Filwood Park Development and Green Business Centre

Area characterisation: 

The site formerly housed support buildings for the old Bristol City Airport including an old hangar site and an area of open public land. It is located on the southern fringe of the Knowle West neighborhood.


To regenerate a brown site to develop 150 new homes, an improved park area and a BREEAM outstanding green business park. To deliver high quality jobs, family housing and a better green space.


Knowle West was identified by Bristol City Council as a strategic regeneration priory due to the significant social and economic challenges of the area. The park was previously isolated and suffered from antisocial behaviour.

During the planning stages of the development, an Enquiry by Design process was conducted which involved local residents, school children, stakeholders and officers. The regeneration of this site, which involved the removal of asbestos from the original site, has led to a rejuvenated park with meadow areas planted with trees and native species, ecological areas and water attenuation features.

A crescent of affordable houses looks on to the park creating a shared open space, with a children’s play area in the centre, reconnecting the community to a once isolated park. A new path meanders around the park enabling dog walkers and joggers to explore the rejuvenated green space.

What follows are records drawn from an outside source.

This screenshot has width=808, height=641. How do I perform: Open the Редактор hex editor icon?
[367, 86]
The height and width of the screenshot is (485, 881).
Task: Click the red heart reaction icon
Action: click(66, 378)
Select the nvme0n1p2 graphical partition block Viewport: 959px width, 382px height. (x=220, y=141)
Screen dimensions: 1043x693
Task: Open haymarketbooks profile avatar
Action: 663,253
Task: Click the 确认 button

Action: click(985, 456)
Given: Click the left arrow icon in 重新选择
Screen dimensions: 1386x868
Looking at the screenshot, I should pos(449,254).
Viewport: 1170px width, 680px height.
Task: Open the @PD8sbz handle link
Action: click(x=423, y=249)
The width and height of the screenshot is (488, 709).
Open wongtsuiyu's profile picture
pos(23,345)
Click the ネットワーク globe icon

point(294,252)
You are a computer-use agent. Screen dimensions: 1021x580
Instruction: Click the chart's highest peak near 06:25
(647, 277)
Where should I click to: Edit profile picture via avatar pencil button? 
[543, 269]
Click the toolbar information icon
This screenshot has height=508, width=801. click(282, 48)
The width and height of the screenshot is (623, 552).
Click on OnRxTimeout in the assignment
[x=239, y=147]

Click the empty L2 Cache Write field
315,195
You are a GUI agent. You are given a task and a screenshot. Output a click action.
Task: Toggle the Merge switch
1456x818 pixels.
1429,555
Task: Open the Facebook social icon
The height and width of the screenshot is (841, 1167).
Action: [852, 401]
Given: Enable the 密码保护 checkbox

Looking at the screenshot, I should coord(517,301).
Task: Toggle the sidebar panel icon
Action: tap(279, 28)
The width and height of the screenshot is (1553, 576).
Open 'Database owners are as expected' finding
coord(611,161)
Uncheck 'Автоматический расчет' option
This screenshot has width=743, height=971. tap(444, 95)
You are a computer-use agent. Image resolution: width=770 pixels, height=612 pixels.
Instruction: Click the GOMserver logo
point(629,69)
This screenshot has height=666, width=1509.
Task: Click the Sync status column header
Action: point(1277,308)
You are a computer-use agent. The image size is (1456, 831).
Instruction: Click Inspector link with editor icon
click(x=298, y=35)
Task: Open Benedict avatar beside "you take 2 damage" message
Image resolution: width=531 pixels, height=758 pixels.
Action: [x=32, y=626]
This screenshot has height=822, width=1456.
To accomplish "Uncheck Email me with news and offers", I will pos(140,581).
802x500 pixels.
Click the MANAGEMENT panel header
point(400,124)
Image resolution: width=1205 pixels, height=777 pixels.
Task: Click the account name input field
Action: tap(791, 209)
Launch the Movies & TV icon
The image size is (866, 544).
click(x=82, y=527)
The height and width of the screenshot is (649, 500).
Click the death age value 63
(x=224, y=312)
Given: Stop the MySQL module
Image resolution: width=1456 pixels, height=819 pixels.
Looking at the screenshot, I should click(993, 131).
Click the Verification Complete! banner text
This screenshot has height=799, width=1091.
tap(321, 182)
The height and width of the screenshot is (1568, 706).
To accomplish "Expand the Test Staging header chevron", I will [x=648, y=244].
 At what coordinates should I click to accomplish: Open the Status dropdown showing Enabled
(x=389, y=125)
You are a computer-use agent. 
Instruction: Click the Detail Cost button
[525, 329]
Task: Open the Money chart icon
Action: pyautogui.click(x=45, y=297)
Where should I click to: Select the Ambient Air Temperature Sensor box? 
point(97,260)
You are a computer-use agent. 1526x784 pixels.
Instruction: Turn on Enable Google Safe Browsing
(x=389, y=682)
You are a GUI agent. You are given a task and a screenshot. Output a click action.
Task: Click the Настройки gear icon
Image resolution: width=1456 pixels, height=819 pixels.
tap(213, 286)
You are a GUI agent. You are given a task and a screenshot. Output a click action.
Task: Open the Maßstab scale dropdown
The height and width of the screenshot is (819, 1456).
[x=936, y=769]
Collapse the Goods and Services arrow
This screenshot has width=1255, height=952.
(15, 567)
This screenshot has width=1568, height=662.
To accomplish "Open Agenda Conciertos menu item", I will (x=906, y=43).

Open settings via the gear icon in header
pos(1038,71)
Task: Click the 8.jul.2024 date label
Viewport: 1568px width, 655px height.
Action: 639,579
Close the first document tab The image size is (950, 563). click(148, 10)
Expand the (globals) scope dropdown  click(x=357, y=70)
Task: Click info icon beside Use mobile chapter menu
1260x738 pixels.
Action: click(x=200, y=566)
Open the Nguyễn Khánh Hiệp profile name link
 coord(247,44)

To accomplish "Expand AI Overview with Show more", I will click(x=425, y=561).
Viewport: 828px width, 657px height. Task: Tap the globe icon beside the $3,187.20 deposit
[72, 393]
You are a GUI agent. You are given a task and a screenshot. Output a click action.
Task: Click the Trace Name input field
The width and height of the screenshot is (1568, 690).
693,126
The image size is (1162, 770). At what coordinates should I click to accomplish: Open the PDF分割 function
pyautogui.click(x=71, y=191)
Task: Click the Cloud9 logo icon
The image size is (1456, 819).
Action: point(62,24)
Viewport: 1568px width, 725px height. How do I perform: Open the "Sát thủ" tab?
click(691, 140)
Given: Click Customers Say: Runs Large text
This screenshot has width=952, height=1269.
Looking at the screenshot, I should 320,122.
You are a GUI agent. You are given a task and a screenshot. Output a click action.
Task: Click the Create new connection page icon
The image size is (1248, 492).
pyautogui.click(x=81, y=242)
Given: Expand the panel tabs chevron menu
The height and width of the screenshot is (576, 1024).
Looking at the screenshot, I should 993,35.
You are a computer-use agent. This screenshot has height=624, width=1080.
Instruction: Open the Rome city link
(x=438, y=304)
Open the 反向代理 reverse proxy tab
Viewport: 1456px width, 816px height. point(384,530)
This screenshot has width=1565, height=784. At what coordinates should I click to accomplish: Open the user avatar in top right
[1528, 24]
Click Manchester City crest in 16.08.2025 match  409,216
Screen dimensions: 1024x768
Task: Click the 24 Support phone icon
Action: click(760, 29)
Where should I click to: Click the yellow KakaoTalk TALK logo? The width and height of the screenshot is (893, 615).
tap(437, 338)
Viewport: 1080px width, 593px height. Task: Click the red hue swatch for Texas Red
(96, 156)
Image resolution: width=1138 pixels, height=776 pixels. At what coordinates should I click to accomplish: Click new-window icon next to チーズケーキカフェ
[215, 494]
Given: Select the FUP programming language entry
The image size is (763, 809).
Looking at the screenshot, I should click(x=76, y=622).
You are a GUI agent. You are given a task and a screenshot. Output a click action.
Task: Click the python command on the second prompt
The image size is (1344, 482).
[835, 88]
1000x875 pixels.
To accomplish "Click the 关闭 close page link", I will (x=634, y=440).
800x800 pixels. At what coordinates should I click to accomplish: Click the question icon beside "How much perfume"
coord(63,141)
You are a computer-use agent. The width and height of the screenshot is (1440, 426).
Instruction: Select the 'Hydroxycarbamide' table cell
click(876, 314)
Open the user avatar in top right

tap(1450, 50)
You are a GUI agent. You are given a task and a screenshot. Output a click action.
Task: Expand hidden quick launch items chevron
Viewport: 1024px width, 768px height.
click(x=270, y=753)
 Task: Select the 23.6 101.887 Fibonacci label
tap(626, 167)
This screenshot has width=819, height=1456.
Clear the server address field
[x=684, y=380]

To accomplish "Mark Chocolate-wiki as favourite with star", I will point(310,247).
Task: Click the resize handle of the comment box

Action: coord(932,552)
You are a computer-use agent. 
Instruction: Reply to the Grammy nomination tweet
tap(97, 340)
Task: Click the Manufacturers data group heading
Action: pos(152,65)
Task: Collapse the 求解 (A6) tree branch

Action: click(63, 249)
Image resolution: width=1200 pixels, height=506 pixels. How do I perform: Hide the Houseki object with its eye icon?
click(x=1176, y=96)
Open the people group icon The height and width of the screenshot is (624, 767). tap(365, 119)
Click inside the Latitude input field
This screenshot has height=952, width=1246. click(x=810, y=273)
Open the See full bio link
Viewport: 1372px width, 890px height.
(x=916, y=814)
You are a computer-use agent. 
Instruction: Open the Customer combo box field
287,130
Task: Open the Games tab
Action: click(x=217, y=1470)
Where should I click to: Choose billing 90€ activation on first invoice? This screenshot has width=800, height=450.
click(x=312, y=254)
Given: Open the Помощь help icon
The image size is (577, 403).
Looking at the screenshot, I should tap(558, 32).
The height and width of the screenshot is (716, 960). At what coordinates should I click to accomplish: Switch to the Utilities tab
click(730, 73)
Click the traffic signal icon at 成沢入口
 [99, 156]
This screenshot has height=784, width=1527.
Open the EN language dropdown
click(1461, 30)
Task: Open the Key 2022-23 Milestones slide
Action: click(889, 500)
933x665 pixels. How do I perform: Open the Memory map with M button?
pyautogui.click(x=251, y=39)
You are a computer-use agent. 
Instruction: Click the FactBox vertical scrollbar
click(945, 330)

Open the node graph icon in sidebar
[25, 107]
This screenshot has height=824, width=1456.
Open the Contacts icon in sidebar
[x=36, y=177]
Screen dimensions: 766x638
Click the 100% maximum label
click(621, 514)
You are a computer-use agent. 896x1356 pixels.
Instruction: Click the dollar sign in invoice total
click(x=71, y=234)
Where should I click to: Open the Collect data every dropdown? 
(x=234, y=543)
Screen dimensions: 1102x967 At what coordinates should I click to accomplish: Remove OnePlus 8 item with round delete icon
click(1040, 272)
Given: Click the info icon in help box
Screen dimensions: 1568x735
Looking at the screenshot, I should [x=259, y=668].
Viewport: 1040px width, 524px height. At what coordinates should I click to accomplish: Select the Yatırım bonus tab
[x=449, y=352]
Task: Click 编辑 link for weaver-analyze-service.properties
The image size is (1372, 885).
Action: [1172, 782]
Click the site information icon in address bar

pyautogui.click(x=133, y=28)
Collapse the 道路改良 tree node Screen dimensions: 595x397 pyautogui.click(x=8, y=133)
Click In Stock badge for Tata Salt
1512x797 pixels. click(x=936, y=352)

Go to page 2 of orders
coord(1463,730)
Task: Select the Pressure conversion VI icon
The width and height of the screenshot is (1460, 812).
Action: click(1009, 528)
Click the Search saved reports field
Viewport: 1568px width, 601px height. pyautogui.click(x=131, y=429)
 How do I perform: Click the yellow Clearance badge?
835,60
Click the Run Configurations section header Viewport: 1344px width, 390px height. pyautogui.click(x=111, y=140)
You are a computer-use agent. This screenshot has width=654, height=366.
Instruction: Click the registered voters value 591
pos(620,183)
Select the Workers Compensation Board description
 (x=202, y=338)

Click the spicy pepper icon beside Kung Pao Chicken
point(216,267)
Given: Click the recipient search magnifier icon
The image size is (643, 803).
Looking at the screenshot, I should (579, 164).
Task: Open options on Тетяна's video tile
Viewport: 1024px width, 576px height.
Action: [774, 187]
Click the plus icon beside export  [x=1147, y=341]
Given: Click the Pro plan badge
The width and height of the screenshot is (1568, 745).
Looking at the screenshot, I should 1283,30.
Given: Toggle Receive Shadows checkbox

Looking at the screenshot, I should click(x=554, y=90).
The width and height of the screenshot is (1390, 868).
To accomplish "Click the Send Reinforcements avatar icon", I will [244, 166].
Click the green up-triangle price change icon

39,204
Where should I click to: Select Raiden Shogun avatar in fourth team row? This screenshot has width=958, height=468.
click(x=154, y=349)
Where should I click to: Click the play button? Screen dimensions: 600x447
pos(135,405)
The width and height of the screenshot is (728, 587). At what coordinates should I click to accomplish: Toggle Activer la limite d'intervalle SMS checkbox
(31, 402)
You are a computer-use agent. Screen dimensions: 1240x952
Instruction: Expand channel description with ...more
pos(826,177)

This development was part of a wider regeneration framework for Knowle West which included the regeneration of a nearby hangar site into a green business park. The business park is highly sustainable and supports growth of new green businesses. The building was designed to achieve a 40% CO2 reduction per year and has electrical vehicle charge points, a green roof, extensive photovoltaic panels.

Potential impacts/benefits: 

Potential impacts/ benefits

Challenges addressed

Enhancing sustainable urbanisation

Restoring ecosystems and their functions

Developing climate change mitigation

Developing climate change adaptation

Climate resilience

· More energy efficient buildings

Green Space management and enhancing urban biodiversity

· Increase well-being

· Increase accessibility to green open spaces

· Increase biodiversity

· Increase quality and quantity of green and blue infrastructure

· Reduce runoff

· Increasing infiltration

Public Health and Wellbeing

· Increased social interaction

· Increased cultural richness and biodiversity

Potential for Economic opportunities and Green Jobs

· Increase willingness to invest in NbS

Participatory Planning and Governance

· Increase communities’ sense of ownership

· Social inclusion

NbS benefits 
  • Increasing infiltration
  • Reduce run-off
  • More energy efficient buildings
  • Increase Biodiversity
  • Increase quality and quantity of green and blue infrastructures
  • Increased cultural richness and biodiversity
  • Increase accessibility to green open spaces
  • Increase communities’ sense of ownership
  • Increase social interaction
  • Increase well-being
  • Increase willingness to invest in NBS
  • Social inclusion
Transferability of the result: 

Useful for an area of regeneration where affordable housing is necessary. Useful funding options for developments that will bring new jobs and enhance the economy as well as environment.

Lessons learned: 

It is possible to source economic funding streams for green infrastructure in developments.

Working with communities during the planning project can change local opinion and gain new ideas.


Total cost £12million. Bristol City Council successfully applied for £5.495m European Regional Development Fund (ERDF) funding. The project has also received £6.236m funding from the West of England Local Enterprise Partnership’s Revolving Infrastructure Fund.